• [PROVIDED DATA]:
=== Section Start ===
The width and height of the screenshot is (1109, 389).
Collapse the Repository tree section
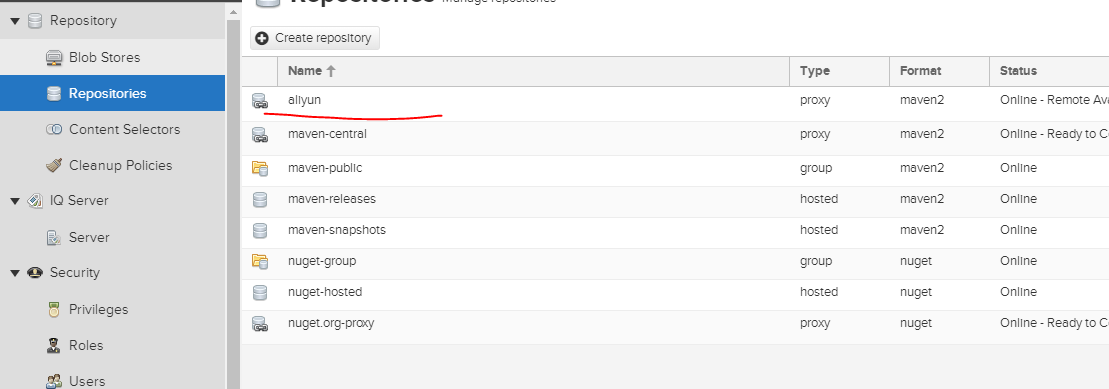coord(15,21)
=== Section End ===
=== Section Start ===
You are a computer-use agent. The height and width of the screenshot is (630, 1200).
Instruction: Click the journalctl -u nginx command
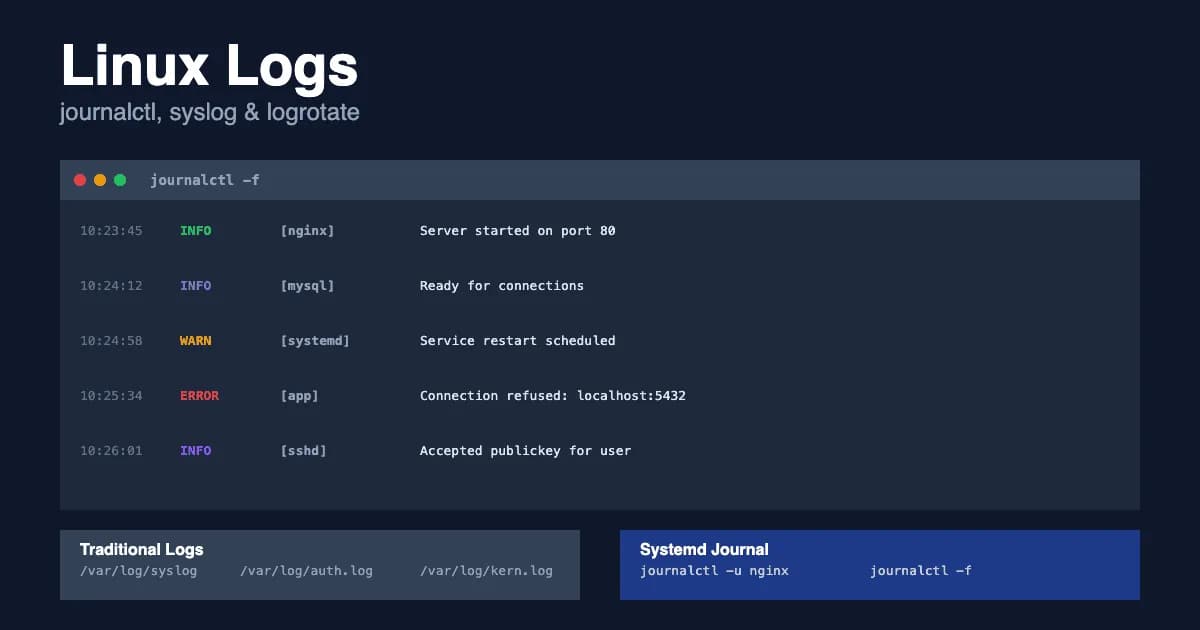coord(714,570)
=== Section End ===
• [PROBLEM TO WORK ON]: Search the data for "height". Copy every matching line.

• [EXERCISE RESULT]:
The width and height of the screenshot is (1109, 389).
You are a computer-use agent. The height and width of the screenshot is (630, 1200).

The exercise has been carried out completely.